[CHALLENGE]
Quote the following lines back word for word, covering every one of them.

[RAW DATA]
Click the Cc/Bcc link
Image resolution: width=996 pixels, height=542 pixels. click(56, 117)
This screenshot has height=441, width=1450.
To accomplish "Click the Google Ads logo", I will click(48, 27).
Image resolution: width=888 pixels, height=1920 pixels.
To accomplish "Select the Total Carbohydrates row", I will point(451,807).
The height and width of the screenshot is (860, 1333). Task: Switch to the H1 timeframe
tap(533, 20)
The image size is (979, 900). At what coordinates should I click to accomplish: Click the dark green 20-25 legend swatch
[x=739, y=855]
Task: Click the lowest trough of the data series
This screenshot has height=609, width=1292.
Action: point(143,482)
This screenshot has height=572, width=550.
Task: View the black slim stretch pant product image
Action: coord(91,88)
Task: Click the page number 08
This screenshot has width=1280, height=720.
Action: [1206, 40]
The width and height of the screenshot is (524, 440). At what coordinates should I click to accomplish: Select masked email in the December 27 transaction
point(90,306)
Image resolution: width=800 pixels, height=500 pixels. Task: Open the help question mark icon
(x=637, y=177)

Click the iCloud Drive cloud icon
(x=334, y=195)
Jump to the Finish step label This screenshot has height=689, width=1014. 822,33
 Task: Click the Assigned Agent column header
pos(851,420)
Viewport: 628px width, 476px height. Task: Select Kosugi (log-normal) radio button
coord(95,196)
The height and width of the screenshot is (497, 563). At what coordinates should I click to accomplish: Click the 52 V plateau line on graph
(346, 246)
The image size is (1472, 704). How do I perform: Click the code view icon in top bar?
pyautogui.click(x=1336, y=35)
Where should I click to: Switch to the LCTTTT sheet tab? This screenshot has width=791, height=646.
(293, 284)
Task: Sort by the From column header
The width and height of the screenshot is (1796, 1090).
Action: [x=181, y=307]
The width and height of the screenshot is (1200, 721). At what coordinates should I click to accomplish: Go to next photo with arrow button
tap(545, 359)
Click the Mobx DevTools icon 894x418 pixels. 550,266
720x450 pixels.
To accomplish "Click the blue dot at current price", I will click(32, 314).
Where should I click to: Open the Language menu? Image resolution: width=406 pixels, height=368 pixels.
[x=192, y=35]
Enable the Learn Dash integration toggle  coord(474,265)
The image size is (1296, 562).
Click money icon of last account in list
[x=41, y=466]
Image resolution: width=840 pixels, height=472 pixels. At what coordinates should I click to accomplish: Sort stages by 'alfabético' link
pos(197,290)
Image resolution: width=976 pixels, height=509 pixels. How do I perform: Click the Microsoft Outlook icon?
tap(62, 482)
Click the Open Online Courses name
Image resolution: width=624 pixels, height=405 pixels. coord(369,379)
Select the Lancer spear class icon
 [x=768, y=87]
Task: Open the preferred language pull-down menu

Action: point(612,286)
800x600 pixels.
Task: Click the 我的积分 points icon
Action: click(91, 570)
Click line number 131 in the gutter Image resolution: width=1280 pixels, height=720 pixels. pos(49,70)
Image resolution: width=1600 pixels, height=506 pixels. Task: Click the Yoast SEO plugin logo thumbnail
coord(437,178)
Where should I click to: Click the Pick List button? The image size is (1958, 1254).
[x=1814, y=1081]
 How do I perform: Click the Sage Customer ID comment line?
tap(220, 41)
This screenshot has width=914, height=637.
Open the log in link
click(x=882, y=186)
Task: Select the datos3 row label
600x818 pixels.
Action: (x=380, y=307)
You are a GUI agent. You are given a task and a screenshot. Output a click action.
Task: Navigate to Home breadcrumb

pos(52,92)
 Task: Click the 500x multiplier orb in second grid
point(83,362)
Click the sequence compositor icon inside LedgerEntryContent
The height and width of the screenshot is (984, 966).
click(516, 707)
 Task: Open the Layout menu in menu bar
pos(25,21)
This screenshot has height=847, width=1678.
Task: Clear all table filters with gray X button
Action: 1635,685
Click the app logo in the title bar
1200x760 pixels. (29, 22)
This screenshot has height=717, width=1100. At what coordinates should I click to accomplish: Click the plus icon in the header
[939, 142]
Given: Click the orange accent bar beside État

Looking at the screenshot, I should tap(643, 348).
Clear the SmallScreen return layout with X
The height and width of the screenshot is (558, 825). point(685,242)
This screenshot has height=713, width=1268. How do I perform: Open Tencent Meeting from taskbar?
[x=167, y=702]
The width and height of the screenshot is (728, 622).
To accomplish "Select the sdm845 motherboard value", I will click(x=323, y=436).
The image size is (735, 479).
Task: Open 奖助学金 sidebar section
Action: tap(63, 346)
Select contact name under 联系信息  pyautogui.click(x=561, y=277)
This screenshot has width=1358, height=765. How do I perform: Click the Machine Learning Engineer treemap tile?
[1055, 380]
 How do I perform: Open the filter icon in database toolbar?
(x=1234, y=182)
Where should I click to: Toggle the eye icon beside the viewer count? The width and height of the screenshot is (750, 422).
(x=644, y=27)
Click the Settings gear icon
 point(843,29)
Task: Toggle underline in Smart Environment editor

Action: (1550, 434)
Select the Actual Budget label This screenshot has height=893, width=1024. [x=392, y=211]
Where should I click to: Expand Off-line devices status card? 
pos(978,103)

[TASK RESPONSE]
Click the Cc/Bcc link
Image resolution: width=996 pixels, height=542 pixels. click(56, 117)
This screenshot has height=441, width=1450.
To accomplish "Click the Google Ads logo", I will click(48, 27).
Image resolution: width=888 pixels, height=1920 pixels.
To accomplish "Select the Total Carbohydrates row", I will point(451,807).
The height and width of the screenshot is (860, 1333). Task: Switch to the H1 timeframe
tap(533, 20)
The image size is (979, 900). At what coordinates should I click to accomplish: Click the dark green 20-25 legend swatch
[x=739, y=855]
Task: Click the lowest trough of the data series
This screenshot has height=609, width=1292.
Action: point(143,482)
This screenshot has height=572, width=550.
Task: View the black slim stretch pant product image
Action: coord(91,88)
Task: Click the page number 08
This screenshot has width=1280, height=720.
Action: [1206, 40]
The width and height of the screenshot is (524, 440). At what coordinates should I click to accomplish: Select masked email in the December 27 transaction
point(90,306)
Image resolution: width=800 pixels, height=500 pixels. Task: Open the help question mark icon
(x=637, y=177)

Click the iCloud Drive cloud icon
(x=334, y=195)
Jump to the Finish step label This screenshot has height=689, width=1014. 822,33
 Task: Click the Assigned Agent column header
pos(851,420)
Viewport: 628px width, 476px height. Task: Select Kosugi (log-normal) radio button
coord(95,196)
The height and width of the screenshot is (497, 563). At what coordinates should I click to accomplish: Click the 52 V plateau line on graph
(346, 246)
The image size is (1472, 704). How do I perform: Click the code view icon in top bar?
pyautogui.click(x=1336, y=35)
Where should I click to: Switch to the LCTTTT sheet tab? This screenshot has width=791, height=646.
(293, 284)
Task: Sort by the From column header
The width and height of the screenshot is (1796, 1090).
Action: [x=181, y=307]
The width and height of the screenshot is (1200, 721). At what coordinates should I click to accomplish: Go to next photo with arrow button
tap(545, 359)
Click the Mobx DevTools icon 894x418 pixels. 550,266
720x450 pixels.
To accomplish "Click the blue dot at current price", I will click(32, 314).
Where should I click to: Open the Language menu? Image resolution: width=406 pixels, height=368 pixels.
[x=192, y=35]
Enable the Learn Dash integration toggle  coord(474,265)
The image size is (1296, 562).
Click money icon of last account in list
[x=41, y=466]
Image resolution: width=840 pixels, height=472 pixels. At what coordinates should I click to accomplish: Sort stages by 'alfabético' link
pos(197,290)
Image resolution: width=976 pixels, height=509 pixels. How do I perform: Click the Microsoft Outlook icon?
tap(62, 482)
Click the Open Online Courses name
Image resolution: width=624 pixels, height=405 pixels. coord(369,379)
Select the Lancer spear class icon
 [x=768, y=87]
Task: Open the preferred language pull-down menu

Action: point(612,286)
800x600 pixels.
Task: Click the 我的积分 points icon
Action: click(91, 570)
Click line number 131 in the gutter Image resolution: width=1280 pixels, height=720 pixels. pos(49,70)
Image resolution: width=1600 pixels, height=506 pixels. Task: Click the Yoast SEO plugin logo thumbnail
coord(437,178)
Where should I click to: Click the Pick List button? The image size is (1958, 1254).
[x=1814, y=1081]
 How do I perform: Click the Sage Customer ID comment line?
tap(220, 41)
This screenshot has width=914, height=637.
Open the log in link
click(x=882, y=186)
Task: Select the datos3 row label
600x818 pixels.
Action: (x=380, y=307)
You are a GUI agent. You are given a task and a screenshot. Output a click action.
Task: Navigate to Home breadcrumb

pos(52,92)
 Task: Click the 500x multiplier orb in second grid
point(83,362)
Click the sequence compositor icon inside LedgerEntryContent
The height and width of the screenshot is (984, 966).
click(516, 707)
 Task: Open the Layout menu in menu bar
pos(25,21)
This screenshot has height=847, width=1678.
Task: Clear all table filters with gray X button
Action: 1635,685
Click the app logo in the title bar
1200x760 pixels. (29, 22)
This screenshot has height=717, width=1100. At what coordinates should I click to accomplish: Click the plus icon in the header
[939, 142]
Given: Click the orange accent bar beside État

Looking at the screenshot, I should tap(643, 348).
Clear the SmallScreen return layout with X
The height and width of the screenshot is (558, 825). point(685,242)
This screenshot has height=713, width=1268. How do I perform: Open Tencent Meeting from taskbar?
[x=167, y=702]
The width and height of the screenshot is (728, 622).
To accomplish "Select the sdm845 motherboard value", I will click(x=323, y=436).
The image size is (735, 479).
Task: Open 奖助学金 sidebar section
Action: tap(63, 346)
Select contact name under 联系信息  pyautogui.click(x=561, y=277)
This screenshot has width=1358, height=765. How do I perform: Click the Machine Learning Engineer treemap tile?
[1055, 380]
 How do I perform: Open the filter icon in database toolbar?
(x=1234, y=182)
Where should I click to: Toggle the eye icon beside the viewer count? The width and height of the screenshot is (750, 422).
(x=644, y=27)
Click the Settings gear icon
 point(843,29)
Task: Toggle underline in Smart Environment editor

Action: (1550, 434)
Select the Actual Budget label This screenshot has height=893, width=1024. [x=392, y=211]
Where should I click to: Expand Off-line devices status card? 
pos(978,103)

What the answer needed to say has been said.